Take the line that contains "The image size is (900, 1011)." and every line below it to the end of the entries, and give them again exactly, leaving out any pictures.

--- Records shown Enclosed Below ---

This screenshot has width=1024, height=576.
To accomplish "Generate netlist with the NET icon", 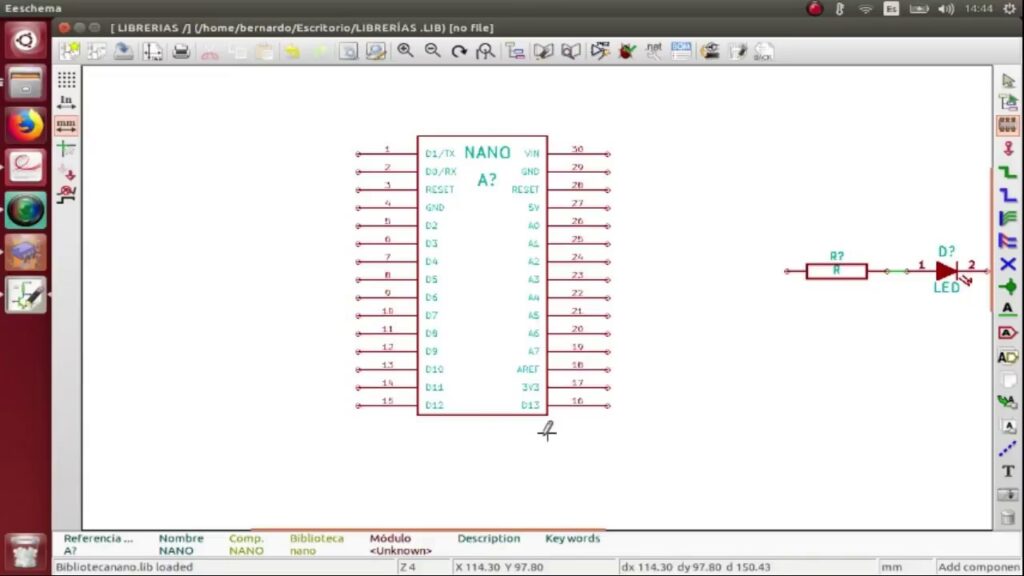I will tap(654, 50).
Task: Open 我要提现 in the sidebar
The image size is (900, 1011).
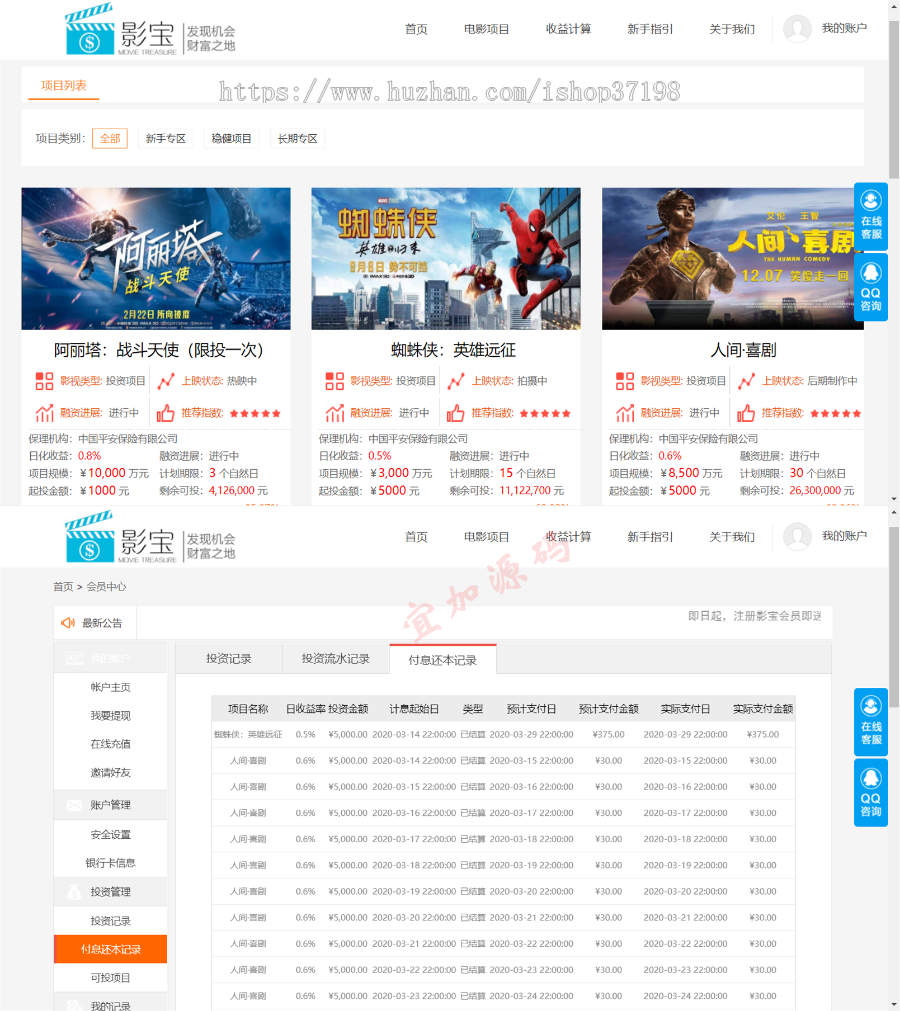Action: tap(110, 716)
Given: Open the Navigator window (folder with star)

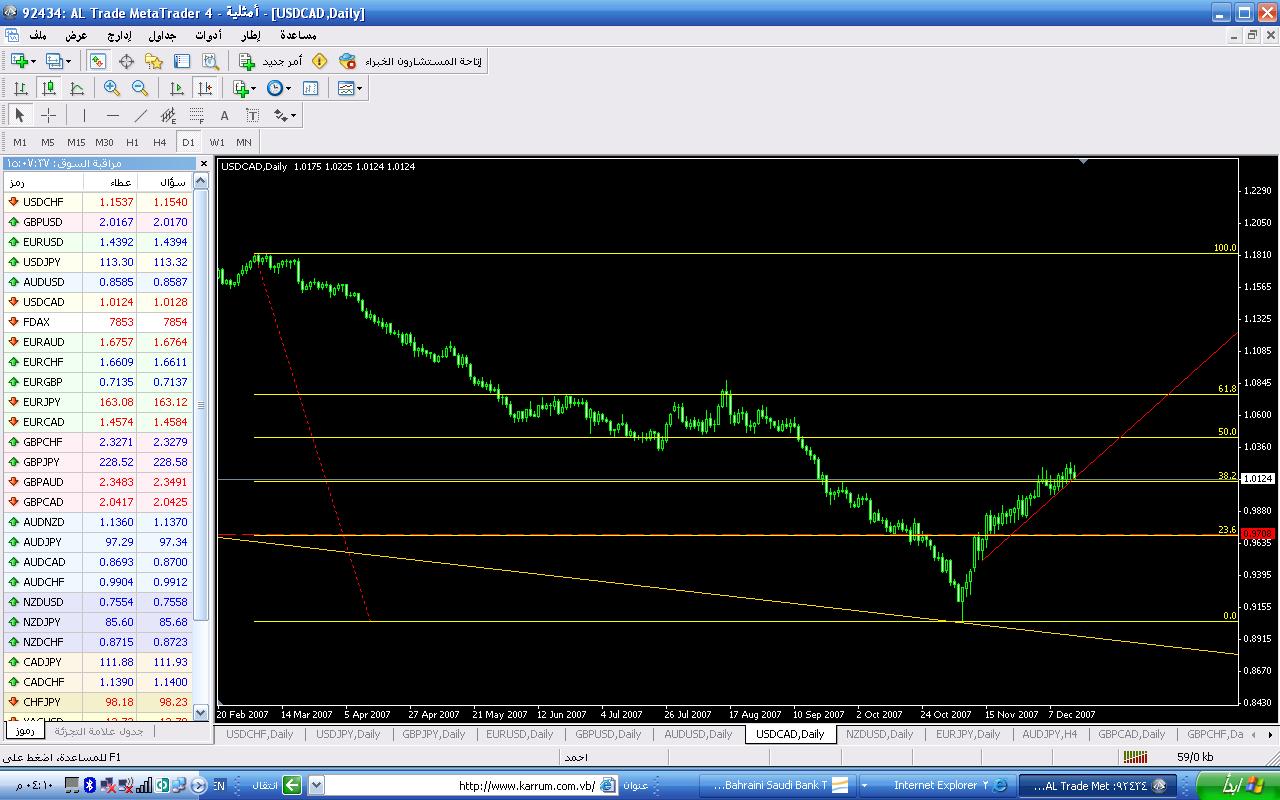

--- End of Enclosed Records shown ---

Task response:
The image size is (900, 1011).
Action: tap(110, 716)
Given: Open the Navigator window (folder with star)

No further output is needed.